Comme le dit Fatila, « On n’avance pas tout seul »…
La pièce s’achèvera sur la scène des EGE, après ces longs mois d’élaboration, de répétitions, d’inquiétude individuelle et collective, de trac. Après tout ce qui vient de se jouer publiquement pour la première fois sous les yeux de la salle, après les applaudissements, la chanson prévue pour le final s’élève du haut-parleur « Résiste, montre que tu existes ! » (France Gall). Mais là, ce ne sont plus seulement les actrices, mais l’ensemble des participants et de leurs proches, et la salle entière, qui se pressent en contre-bas de la scène avec elles, dansant, se mêlant au chœur, s’embrassant, dans une véritable explosion festive de rires et de larmes.
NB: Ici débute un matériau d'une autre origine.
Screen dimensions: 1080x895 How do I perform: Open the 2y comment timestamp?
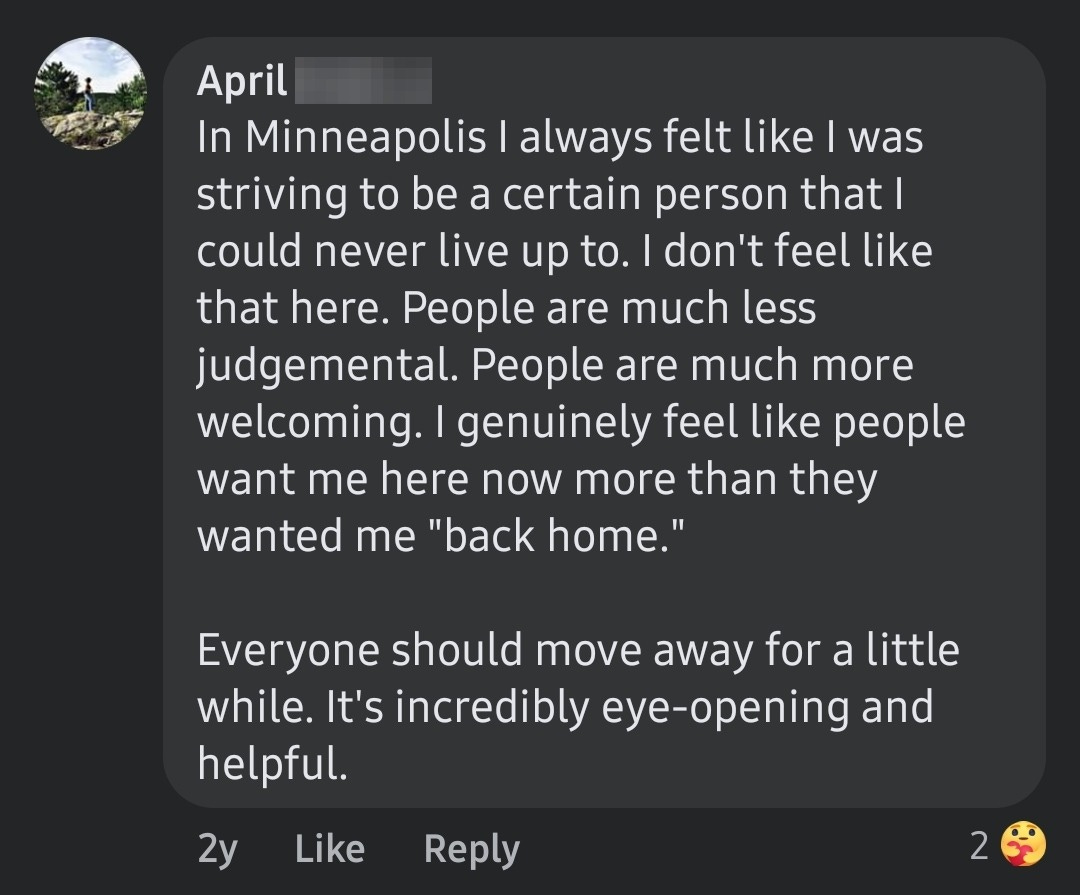tap(217, 850)
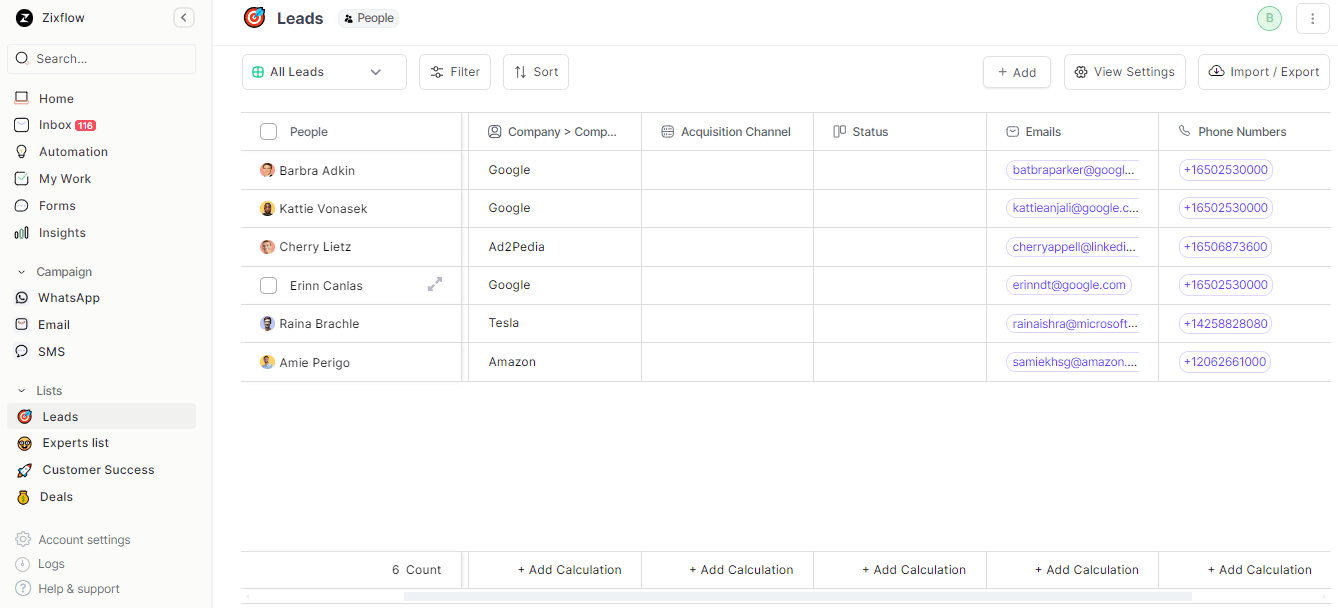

Les tables-rondes et débats, plus posés, suivront, mais leurs interlocuteurs auront d’abord à se remettre de cette formidable émotion.
Il faut alors prendre la mesure de ce que cette expérience signifie pour ces femmes qui étaient souvent en arrière-plan, n’osaient pas prendre la parole et vont ainsi s’exposer avec une conscience très forte de l’importance que cela ait lieu et que cela soit réussi. Une expérience qui a fait grandir chacune. Qu’elles ont transmise avec fierté à leurs enfants et familles. Qui a produit un impact au-delà de ce que cela a bouleversé en chacune, inscrivant une empreinte durable dans la ville.Elles se sont engagées. Elles n’ont, en dépit de leurs différences ou de leurs divergences, qu’une parole. Elles ont avec brio réussi leur pari.